The team structure evolved organically:
| Role | Year 1 | Year 2 |
|---|---|---|
| Yuki Nakamura | DevOps lead (cloud focus) | Hybrid operations lead (both platforms) |
| Carlos Vega | Mobile API architect (cloud only) | Hybrid architect (integration layer owner) |
| Janet Kim (mainframe) | COBOL developer | COBOL developer + z/OS Connect administrator |
| David Park (mainframe) | CICS systems programmer | CICS SP + monitoring integration lead |
| Maria Santos (cloud) | Cloud developer | Cloud developer + CDC pipeline owner |
"We don't have a formal integration squad," Yuki says. "We can't afford one. Instead, Carlos and I are the integration function. We own the API gateway configuration, the z/OS Connect mappings, the CDC pipeline monitoring, and the saga orchestrator. It's a lot for two people, but it works because we've automated everything we can and we've documented everything we can't automate."
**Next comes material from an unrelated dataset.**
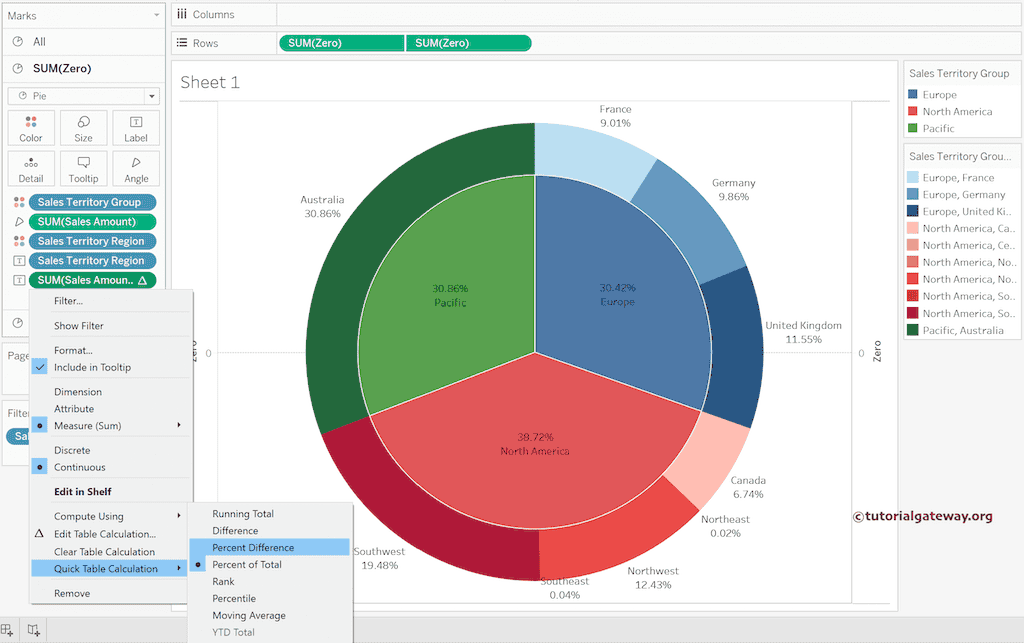1024x643 pixels.
Task: Open the Detail marks card
Action: pyautogui.click(x=31, y=169)
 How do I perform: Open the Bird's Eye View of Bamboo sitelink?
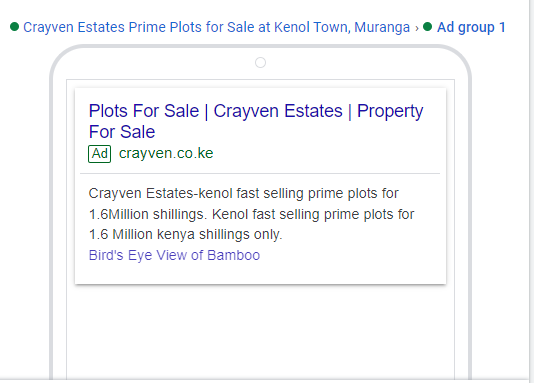174,255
Cost Analysis: Two Years of Hybrid
| Category | Year 1 | Year 2 | Notes |
|---|---|---|---|
| z/OS operating cost | $1.8M | $1.7M | MIPS reduced 6% through API-driven offloading | |
| AWS operating cost | $420K | $580K | Increased as more cloud services deployed | |
| z/OS Connect licensing | $85K | $85K | Annual license | |
| CDC licensing | $60K | $60K | Annual license | |
| VPN (dual tunnel) | $24K | $24K | Added after Incident #1 | |
| Staff (mainframe) | $650K | $650K | 5 FTEs, no change | |
| Staff (cloud) | $780K | $780K | 6 FTEs, no change | |
| Training | $45K | $30K | Cross-training slowed in Year 2 | |
| Total | $3.86M** | **$3.91M | +1.3% YoY |
For comparison, the pre-hybrid cost (2023) was $3.2M — entirely mainframe. The hybrid architecture costs $700K/year more, but delivers mobile banking (previously impossible), analytics capability (previously batch-only), and architectural resilience (reduced single-platform risk). The mobile banking app generates an estimated $1.2M/year in reduced branch transaction costs and new customer acquisition.
ROI calculation: $1.2M benefit - $700K incremental cost = $500K net annual benefit, achieved in 18 months. The board approved Year 3 funding unanimously.
Discussion Questions
-
SecureFirst's hybrid architecture uses AWS managed services (API Gateway, Amazon MQ, ECS Fargate) where CNB uses self-managed equivalents (Kong, Kafka, Kubernetes). What are the tradeoffs? At what organizational size does the transition from managed to self-managed make sense?
-
The packed decimal precision bug (Incident #2) is a data type translation error in the ACL. How could this have been caught before production? Design a testing strategy specifically for ACL data type translation.
-
Carlos evolved from "CICS is a black box" to reading CICS traces in 12 months. What organizational conditions enabled this transformation? Could this be replicated at an organization where mainframe and cloud teams are in separate buildings or separate cities?
-
SecureFirst's CDC replication lag is increasing (15 sec → 22 sec avg, 45 sec → 68 sec p99) as they add more tables. Using the CDC patterns from Section 37.3, design a remediation plan that keeps lag under the 60-second SLA as they continue to expand replication.
-
The dual-VPN remediation after Incident #1 provides network redundancy, but the architecture still has a single LPAR. What other single points of failure exist in SecureFirst's architecture, and how would you address them within their $2M annual budget constraint?
-
Yuki says "We don't have a formal integration squad — Carlos and I are the integration function." This works at SecureFirst's scale, but identify the risks. What happens if Carlos or Yuki leaves? Design a knowledge transfer and bus-factor mitigation plan.